*** Opening of GIVEN DATA ***

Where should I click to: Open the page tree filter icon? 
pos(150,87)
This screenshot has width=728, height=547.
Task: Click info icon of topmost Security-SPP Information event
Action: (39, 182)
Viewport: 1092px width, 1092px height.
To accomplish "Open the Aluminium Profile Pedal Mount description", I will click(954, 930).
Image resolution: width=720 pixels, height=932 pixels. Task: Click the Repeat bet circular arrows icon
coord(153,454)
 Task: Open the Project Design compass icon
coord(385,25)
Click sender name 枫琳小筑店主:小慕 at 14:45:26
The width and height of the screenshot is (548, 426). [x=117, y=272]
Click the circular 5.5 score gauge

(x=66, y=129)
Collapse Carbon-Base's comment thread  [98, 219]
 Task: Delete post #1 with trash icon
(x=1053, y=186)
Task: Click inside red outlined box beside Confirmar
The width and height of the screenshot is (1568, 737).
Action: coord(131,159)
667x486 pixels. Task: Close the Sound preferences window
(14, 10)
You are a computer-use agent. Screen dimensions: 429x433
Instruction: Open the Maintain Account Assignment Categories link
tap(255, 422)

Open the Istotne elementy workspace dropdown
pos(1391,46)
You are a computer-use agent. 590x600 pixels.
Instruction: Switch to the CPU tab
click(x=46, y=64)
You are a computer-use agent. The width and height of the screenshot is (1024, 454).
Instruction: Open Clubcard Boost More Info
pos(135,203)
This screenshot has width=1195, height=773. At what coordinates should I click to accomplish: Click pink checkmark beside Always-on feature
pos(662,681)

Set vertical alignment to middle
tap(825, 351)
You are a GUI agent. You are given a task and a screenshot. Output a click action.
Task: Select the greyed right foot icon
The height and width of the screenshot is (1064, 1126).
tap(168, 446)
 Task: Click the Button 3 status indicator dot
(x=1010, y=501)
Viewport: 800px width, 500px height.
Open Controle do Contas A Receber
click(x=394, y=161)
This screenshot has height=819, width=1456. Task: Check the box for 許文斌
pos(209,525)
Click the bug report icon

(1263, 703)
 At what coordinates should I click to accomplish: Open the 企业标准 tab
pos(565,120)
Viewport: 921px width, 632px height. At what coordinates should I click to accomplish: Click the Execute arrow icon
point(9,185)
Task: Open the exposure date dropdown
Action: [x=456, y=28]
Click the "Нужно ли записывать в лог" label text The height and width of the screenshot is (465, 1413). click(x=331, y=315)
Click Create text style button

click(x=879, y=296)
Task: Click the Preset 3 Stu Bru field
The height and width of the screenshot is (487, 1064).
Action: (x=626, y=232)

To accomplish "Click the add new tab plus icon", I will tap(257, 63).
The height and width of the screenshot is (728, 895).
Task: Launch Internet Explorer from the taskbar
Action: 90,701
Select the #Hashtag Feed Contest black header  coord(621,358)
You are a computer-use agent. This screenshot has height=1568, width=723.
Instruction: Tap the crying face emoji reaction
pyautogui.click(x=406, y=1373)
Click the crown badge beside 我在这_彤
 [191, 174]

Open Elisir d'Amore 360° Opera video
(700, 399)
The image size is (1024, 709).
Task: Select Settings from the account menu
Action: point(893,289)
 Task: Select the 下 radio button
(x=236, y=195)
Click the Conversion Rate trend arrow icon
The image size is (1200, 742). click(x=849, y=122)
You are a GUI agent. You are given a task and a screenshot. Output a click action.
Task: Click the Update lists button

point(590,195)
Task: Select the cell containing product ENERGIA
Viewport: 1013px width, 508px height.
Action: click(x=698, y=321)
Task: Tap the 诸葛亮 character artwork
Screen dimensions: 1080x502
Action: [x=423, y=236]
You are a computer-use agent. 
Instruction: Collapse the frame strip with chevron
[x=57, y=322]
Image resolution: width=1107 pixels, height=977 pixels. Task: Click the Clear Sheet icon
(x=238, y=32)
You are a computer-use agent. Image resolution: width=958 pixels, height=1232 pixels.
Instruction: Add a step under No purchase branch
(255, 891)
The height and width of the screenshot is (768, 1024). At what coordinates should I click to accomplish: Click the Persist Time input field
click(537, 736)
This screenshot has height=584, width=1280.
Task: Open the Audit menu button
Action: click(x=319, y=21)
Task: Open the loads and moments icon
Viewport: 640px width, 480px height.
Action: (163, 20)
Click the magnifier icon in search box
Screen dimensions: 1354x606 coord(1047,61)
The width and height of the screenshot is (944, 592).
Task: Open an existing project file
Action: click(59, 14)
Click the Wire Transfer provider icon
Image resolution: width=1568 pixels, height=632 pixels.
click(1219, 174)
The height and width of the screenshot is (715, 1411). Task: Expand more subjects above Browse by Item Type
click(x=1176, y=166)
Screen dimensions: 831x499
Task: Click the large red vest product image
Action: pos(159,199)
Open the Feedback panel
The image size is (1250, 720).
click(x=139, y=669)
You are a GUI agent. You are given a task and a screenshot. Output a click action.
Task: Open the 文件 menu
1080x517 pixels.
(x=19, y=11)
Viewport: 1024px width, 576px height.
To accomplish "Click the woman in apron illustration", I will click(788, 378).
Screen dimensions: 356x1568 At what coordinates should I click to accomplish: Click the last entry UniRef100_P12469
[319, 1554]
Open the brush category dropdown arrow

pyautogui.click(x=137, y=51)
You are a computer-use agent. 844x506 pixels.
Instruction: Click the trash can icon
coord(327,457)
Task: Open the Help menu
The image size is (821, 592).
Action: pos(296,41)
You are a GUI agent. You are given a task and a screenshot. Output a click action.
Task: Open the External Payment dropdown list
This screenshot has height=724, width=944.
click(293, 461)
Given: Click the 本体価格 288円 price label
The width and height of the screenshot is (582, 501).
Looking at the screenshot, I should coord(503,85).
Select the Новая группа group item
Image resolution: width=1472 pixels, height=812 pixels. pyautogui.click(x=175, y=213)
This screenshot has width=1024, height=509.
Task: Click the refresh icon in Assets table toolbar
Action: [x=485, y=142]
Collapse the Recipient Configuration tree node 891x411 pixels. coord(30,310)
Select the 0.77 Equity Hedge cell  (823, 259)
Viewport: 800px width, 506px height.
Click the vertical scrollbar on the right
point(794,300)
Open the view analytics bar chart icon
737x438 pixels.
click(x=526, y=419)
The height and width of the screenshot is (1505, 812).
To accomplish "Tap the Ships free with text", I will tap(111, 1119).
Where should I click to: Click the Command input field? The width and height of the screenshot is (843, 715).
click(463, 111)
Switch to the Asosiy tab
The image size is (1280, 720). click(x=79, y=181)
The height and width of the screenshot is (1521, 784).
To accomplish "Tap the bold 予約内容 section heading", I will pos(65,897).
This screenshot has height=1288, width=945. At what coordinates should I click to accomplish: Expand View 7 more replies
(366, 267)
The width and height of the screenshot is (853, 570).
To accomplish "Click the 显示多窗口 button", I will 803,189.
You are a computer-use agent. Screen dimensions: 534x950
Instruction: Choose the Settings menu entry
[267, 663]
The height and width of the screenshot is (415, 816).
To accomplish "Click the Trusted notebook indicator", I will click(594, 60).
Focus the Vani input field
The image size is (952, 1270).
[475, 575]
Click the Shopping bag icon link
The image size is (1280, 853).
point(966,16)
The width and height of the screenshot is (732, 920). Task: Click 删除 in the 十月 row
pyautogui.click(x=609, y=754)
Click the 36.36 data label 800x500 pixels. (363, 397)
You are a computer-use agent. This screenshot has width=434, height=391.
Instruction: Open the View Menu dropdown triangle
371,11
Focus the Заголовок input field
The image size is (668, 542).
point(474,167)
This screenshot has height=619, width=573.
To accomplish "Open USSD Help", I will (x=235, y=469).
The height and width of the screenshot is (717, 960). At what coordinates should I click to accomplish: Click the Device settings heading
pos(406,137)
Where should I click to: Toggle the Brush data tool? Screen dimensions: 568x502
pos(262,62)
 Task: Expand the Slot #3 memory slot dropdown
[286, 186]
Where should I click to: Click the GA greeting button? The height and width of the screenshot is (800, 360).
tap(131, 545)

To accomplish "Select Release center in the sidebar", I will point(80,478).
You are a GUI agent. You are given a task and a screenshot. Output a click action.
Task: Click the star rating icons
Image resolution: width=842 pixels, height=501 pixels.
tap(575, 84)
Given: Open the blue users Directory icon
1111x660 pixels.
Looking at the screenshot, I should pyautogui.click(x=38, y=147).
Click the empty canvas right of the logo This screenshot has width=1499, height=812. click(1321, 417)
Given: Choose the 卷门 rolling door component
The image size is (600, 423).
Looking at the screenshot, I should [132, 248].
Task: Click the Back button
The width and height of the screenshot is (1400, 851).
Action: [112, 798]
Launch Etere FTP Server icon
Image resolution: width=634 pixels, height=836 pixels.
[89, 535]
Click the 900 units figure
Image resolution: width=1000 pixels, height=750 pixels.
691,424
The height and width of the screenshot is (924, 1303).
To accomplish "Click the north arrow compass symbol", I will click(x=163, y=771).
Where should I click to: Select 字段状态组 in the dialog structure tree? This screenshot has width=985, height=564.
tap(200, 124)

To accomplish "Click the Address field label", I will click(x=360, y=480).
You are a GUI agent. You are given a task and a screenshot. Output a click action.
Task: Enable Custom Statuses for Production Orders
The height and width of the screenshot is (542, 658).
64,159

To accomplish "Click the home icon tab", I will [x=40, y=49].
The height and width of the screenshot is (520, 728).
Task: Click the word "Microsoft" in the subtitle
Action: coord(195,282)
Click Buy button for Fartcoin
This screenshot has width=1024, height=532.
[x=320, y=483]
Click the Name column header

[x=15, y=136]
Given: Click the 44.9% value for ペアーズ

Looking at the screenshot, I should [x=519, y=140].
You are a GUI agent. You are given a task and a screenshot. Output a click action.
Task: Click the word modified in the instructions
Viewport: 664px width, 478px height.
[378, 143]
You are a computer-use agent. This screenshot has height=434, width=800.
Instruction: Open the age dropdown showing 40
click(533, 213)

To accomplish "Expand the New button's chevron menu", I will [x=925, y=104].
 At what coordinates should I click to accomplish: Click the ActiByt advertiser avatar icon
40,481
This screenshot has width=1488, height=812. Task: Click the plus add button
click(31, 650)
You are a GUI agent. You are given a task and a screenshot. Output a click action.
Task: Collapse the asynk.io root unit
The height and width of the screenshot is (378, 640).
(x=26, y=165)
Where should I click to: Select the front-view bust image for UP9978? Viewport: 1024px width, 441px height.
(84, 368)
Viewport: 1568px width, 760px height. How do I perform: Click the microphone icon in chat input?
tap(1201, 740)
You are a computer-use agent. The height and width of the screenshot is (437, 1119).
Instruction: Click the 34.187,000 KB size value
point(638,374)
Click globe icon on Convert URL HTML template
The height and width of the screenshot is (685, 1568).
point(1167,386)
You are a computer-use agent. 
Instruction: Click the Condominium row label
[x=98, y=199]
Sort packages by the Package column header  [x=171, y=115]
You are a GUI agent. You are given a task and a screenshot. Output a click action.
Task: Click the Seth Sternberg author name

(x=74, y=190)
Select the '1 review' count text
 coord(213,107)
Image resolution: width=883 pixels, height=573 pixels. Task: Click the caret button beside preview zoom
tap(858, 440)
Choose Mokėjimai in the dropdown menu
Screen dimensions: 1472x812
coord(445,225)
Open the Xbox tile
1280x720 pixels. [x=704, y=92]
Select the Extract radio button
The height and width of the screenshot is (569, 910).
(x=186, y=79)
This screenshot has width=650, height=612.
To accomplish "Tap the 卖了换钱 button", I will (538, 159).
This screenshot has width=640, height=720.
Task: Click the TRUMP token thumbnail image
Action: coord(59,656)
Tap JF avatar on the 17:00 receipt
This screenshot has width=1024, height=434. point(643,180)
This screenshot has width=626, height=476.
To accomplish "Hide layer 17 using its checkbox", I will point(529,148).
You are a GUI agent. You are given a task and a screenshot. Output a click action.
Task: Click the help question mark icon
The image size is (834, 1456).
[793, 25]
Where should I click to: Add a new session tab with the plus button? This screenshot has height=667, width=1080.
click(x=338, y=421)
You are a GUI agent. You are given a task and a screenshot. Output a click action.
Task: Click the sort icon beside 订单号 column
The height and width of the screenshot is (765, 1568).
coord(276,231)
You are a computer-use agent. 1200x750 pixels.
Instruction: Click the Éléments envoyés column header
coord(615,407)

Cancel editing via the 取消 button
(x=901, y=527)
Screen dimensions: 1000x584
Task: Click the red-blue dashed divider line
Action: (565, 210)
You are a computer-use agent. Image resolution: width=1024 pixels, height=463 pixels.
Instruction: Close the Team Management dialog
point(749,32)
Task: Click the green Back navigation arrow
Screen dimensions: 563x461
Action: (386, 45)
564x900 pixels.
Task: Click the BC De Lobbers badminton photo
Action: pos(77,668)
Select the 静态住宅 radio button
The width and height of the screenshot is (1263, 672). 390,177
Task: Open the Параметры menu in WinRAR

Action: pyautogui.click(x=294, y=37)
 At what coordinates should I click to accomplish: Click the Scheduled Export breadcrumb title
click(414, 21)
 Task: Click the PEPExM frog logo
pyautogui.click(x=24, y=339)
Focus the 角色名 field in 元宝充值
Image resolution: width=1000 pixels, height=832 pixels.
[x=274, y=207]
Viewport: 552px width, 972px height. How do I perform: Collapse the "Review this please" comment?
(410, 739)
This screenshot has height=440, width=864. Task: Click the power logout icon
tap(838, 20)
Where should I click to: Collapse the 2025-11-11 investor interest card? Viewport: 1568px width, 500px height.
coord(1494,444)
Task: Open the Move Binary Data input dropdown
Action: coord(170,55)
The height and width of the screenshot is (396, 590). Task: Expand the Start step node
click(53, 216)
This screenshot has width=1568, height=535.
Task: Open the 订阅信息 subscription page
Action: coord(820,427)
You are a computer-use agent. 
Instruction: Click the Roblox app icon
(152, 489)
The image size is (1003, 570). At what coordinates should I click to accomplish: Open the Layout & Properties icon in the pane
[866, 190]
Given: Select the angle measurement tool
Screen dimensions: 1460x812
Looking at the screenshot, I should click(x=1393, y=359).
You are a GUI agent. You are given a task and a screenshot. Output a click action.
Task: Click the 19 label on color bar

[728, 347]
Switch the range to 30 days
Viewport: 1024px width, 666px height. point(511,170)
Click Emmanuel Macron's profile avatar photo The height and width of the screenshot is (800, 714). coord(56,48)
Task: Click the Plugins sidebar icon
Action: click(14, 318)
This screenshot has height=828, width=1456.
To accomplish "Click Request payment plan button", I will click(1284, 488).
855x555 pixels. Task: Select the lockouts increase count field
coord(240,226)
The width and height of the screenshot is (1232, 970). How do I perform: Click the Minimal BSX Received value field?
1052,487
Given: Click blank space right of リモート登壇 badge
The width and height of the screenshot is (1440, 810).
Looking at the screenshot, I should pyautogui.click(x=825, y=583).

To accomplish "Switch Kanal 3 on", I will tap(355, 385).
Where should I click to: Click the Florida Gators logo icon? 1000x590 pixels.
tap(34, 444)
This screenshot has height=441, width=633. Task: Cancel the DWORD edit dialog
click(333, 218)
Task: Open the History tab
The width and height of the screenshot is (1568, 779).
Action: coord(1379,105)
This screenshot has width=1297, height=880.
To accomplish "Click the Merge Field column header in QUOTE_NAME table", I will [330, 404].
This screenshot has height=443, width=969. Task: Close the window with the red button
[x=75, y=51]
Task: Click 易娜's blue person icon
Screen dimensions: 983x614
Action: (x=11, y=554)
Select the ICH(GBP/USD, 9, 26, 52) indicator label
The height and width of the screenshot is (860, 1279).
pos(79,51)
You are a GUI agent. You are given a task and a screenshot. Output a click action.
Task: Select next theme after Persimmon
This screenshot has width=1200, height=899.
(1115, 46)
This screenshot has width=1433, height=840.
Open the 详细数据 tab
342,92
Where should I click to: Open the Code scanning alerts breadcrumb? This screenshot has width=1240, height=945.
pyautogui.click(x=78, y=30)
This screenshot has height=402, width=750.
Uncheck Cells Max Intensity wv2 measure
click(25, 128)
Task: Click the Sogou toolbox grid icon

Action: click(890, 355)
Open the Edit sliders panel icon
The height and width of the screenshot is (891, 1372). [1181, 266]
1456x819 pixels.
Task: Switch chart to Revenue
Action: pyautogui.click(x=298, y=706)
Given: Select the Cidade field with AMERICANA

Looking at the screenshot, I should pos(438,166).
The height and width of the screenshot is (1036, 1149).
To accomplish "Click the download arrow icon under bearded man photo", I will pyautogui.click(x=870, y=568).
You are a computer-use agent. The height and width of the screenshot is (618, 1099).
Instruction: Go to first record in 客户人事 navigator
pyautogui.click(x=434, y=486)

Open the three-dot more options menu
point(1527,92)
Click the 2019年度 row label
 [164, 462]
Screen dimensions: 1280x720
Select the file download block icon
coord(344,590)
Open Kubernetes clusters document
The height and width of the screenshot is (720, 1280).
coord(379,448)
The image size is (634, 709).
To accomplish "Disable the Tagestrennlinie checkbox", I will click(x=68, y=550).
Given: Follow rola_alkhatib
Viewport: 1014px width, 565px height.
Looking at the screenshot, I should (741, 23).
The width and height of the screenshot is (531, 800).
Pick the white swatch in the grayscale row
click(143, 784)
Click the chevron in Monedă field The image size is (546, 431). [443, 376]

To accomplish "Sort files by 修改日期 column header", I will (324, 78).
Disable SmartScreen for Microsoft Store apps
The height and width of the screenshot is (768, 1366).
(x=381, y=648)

*** Close of GIVEN DATA ***

▸ TASK PROMPT
From the records, work out how many lines include "checkbox" and respond with the number only.

▸ RESULT
2